6 mars – Relocaliser une justice internationale ?

Après avoir tenté, en vain, de faire annuler le procès au premier jour d’ouverture des audiences, les avocats de la défense tentent, à mois de 48h de la fin de l’audition des témoins, d’obtenir un transport de la cour… à Kigali !

Un peu paradoxal de la part de la défense de vouloir que s’opère la manifestation de la vérité dans un pays dans laquelle elle prétend que la justice est « manipulée ».

Me EPSTEIN plaide sa demande de déplacement sur les lieux au motif de
« vérifier les faits de manière claire … pour constater les discordances entre le témoignages qui ont été donnés et ce qui peut être constaté de visu… Où étaient situées les barrières, par exemple ? »

Une question difficile, vingt ans après. Même le centre de recherches du mémorial de Kigali n’a pas encore pu recenser l’ensemble des barrières érigées dans la capitale.
Mis à part les très grands barrages, installés en permanence aux carrefours stratégiques de la ville,  les autres barrières étaient en effet mouvantes, fluctuantes dans l’espace et dans le temps.

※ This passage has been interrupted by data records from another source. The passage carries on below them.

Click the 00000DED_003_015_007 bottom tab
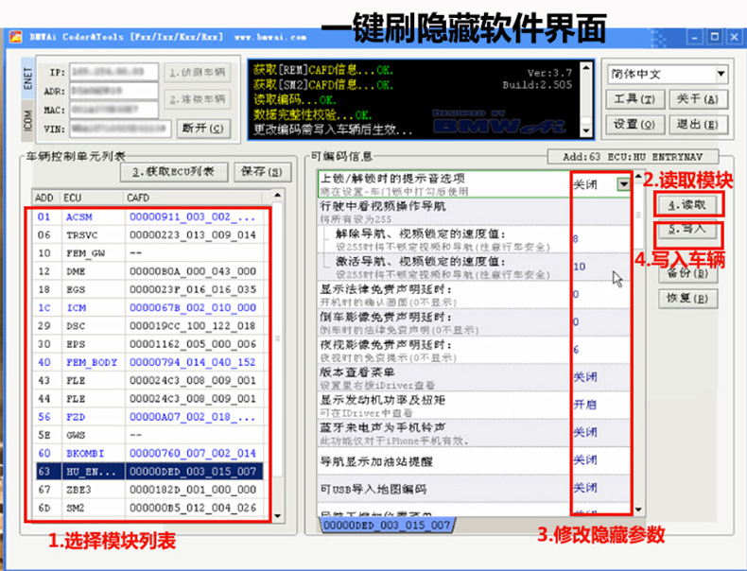The height and width of the screenshot is (571, 747). (x=387, y=525)
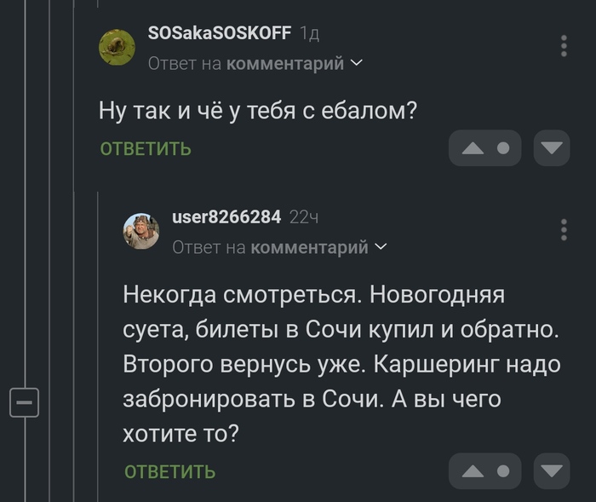The height and width of the screenshot is (502, 596).
Task: Downvote the SOSakaSOSKOFF comment
Action: click(x=552, y=148)
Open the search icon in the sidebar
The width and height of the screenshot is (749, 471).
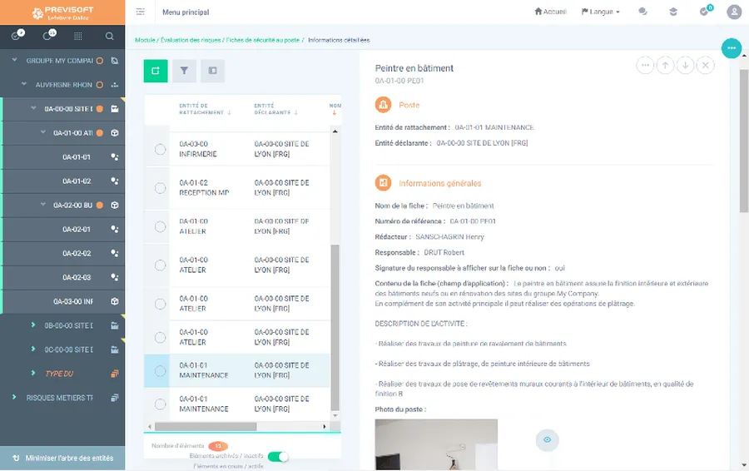109,37
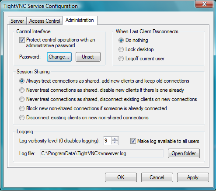216x191 pixels.
Task: Choose disconnect existing clients on new connections
Action: 22,99
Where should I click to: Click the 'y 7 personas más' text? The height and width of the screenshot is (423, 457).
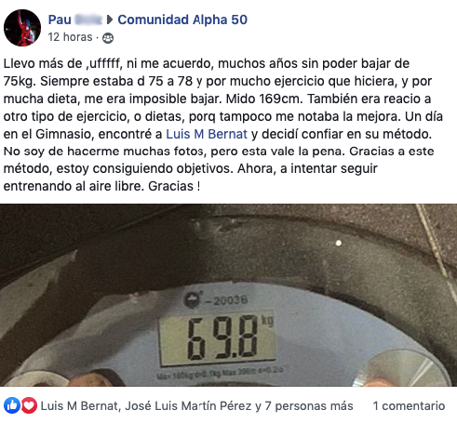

En outre, comme le fait remarquer Me PHILLIPART pour le CPCR,
« contrairement à ce que dit la défense, les témoins ont réussi à se localiser, ils ont réussi à se positionner la maison de Z, la maison de SIMBIKANGWA… même Diogène a reconnu l’emplacement de la maison… »

Derrière cette demande, qualifiée de manœuvre dilatoire par les avocats des parties civiles, se préparent tout simplement les plaidoiries de la défense de la semaine prochaine, et leur thème récurrent, le soupçon sur la sincérité des témoignages.

La cour, après en voir délibéré a décidé de ne pas accéder à cette demande.